Yesterday’s weather (“I’m going to rain, I promise – see my dark clouds? I can do it dammit! I’m going to rain!!”) gave me permission to go to a Jean-Luc Godard double feature. Four hours of French. By the end I wanted to send a box of chocolates and a note to Godard saying, “I’m sorry you feel this way, but why make us feel this way too? Please eat this box of chocolates in one sitting.” In My Life to Live, the star, Anna Karina, is in a movie theater watching another star, Maria Falconetti, in The Passion of Joan of Arc. There seems to be a dialogue of gazes between them. Suddenly, they are both weeping. They have given one another their grief. It is both selfless and selfish. It is the humble majesty of movies.
The movie theater is a holy place to me. It is this blob of blackness that you can absorb into. It doesn’t just allow you, it accepts you. And it doesn’t matter if you dress like a member of KISS, or breathe too loud or have never read anything by Hemingway. It just wants to tell you a story. No, it wants you to find yourself in a story.
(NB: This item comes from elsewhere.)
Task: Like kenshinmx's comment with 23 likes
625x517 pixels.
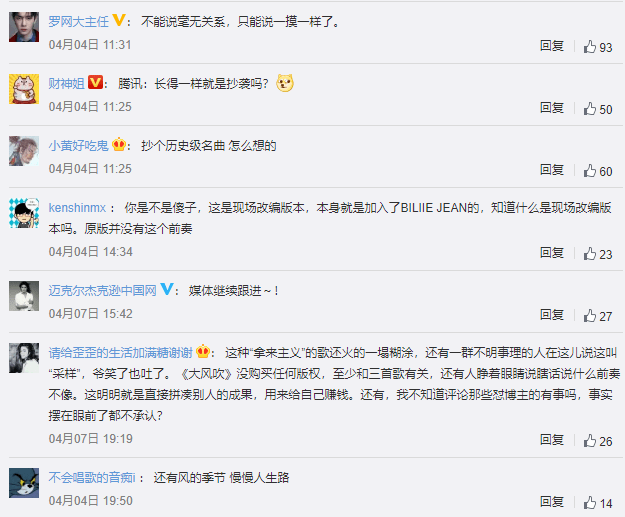Action: coord(597,254)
Churches should be that way too. Mine is. It’s a church that meets inside a movie theater. This morning we sang a song that went: “hold the door for me, because I’m right behind You, I’m following where You lead.” When we stopped, I felt as though my cells had dissolved. Everything was going through me, and I couldn’t, didn’t want to, hold on to any of it. I was separate, but sensing it all. Rejoicing in the wholeness of the moment, not held hostage by the possibilities of the future…like watching a movie.